● DOCUMENT:
While demand has been surging across the United States, supply has failed to keep pace.
What’s the Cause?
One of the contributing factors has been the growing number of retired refineries.
Over the past 15 years, the number of refineries on the East Coast has been reduced to seven, compared to the 129 nationwide. With demand as high as it is, the refineries that are operating are unable to produce enough, leading to higher diesel prices. A year after an explosion in 2019, Philadelphia Energy Solutions shut down its refinery that had supplied the entire eastern seaboard.
The widespread closures have decreased the region’s oil processing capacity from 1.64 million barrels per day in 2009 to about 818,000 barrels per day this year. Since the sector’s capacity has been limited, the cost to produce petroleum products has risen exponentially, with refineries charging roughly $150 to refine a barrel of crude oil.
Javier Blas, Bloomberg columnist and co-author of “The World for Sale,” has been taken aback by warnings of shortages throughout the petroleum market.
“In many years covering the @IEA monthly market report, I rarely have seen such a strong warning about shortages of refined oil products, depleted inventories of diesel, gasoline, and jet fuel, and sky-high refinery margins driving up inflation,” he wrote on Twitter.
Kyle Bass, chief investment officer at Hayman Capital Management, was blunt in his assessment of the situation, blaming the current dire situation on environmental activists and organizations.
“@GretaThunberg and @Earthjustice will have contributed to children around the globe dying from lack of food availability because their climate shaming didn’t come with a complete understanding of proper, incremental energy transition policy,” Bass wrote on Twitter last week.

● DATA BLOCK:
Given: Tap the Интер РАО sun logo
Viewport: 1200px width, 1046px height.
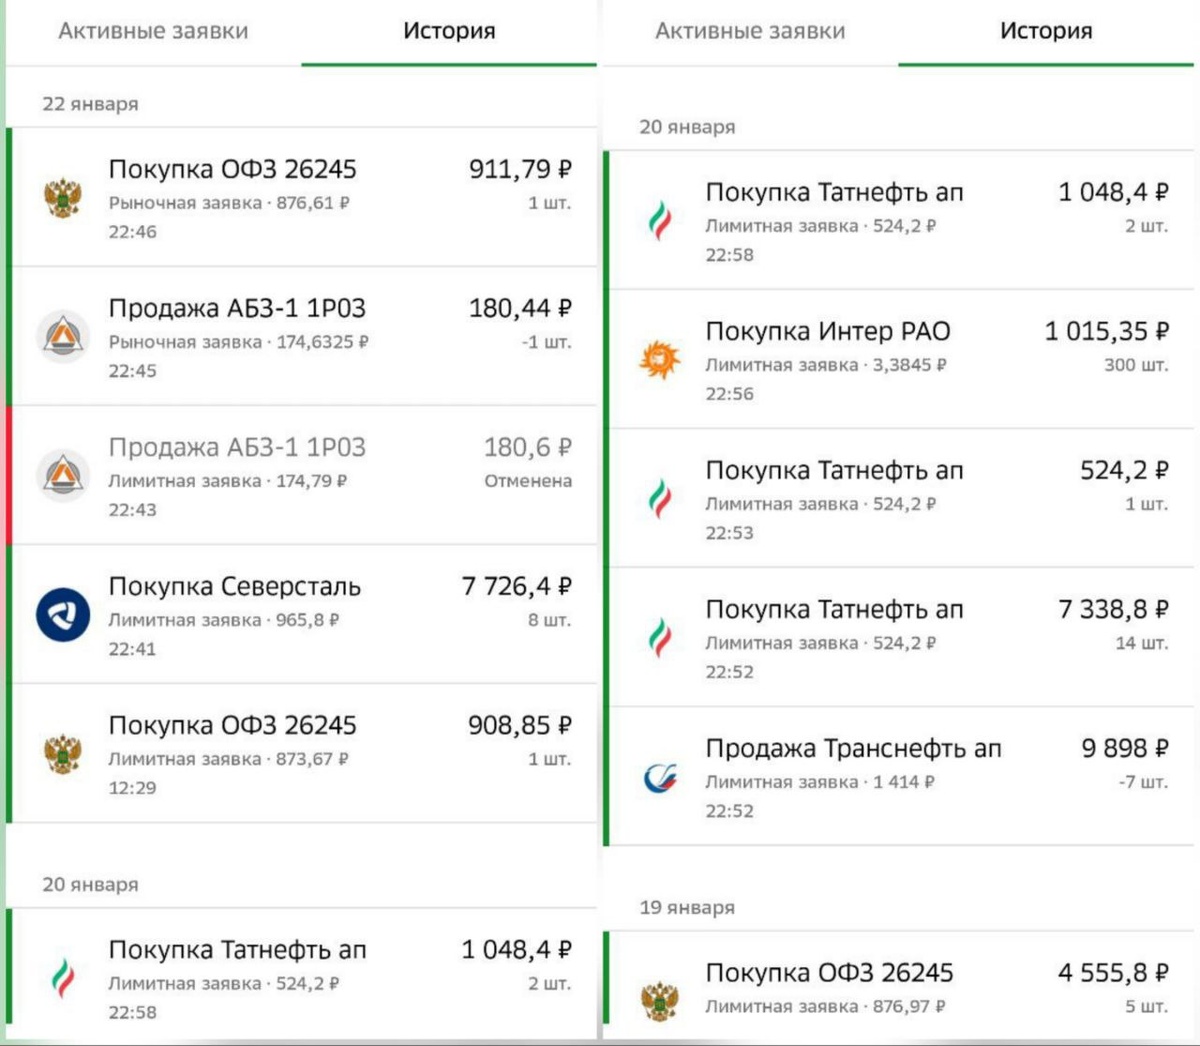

● WHAT YOU NEED TO DO:
[1] Please transcribe the refinery passage between "One of the contributing" and "of crude oil.", inclusive.
[2] Continue the refinery passage from the point where it stops.

● TASK-BY-TASK RESULTS:
[1]
One of the contributing factors has been the growing number of retired refineries.
Over the past 15 years, the number of refineries on the East Coast has been reduced to seven, compared to the 129 nationwide. With demand as high as it is, the refineries that are operating are unable to produce enough, leading to higher diesel prices. A year after an explosion in 2019, Philadelphia Energy Solutions shut down its refinery that had supplied the entire eastern seaboard.
The widespread closures have decreased the region’s oil processing capacity from 1.64 million barrels per day in 2009 to about 818,000 barrels per day this year. Since the sector’s capacity has been limited, the cost to produce petroleum products has risen exponentially, with refineries charging roughly $150 to refine a barrel of crude oil.

[2]
“When the East coast runs out of diesel this summer, maybe then we will have a few of the galaxy brains in DC think they might have mortal errors in their energy transition plans.”
It isn’t only U.S. refineries that have closed their doors. Many Canadian refineries in British Columbia, Ontario, and the Maritimes have been closed. A growing number of Russian refineries have either scaled back operations or retired completely amid overstocking, resulting in a significant increase in U.S. diesel exports to Europe.
Market analysts warn that it will be challenging for the United States to satisfy domestic and foreign demand simultaneously.
“The current shortage in diesel and gasoline through the reduction in crude throughput in Europe and the potential ban on Russian products, will lead to very tight road-fuel markets,” Bjørnar Tonhaugen, the head of oil market research at Rystad Energy, wrote in a note this month.
Rationing or Relief?
Under current conditions, the diesel crisis might intensify into shortages that could cause rationing, says billionaire John Catsimatidis, who owns a small oil refinery on the East Coast and many gasoline stations.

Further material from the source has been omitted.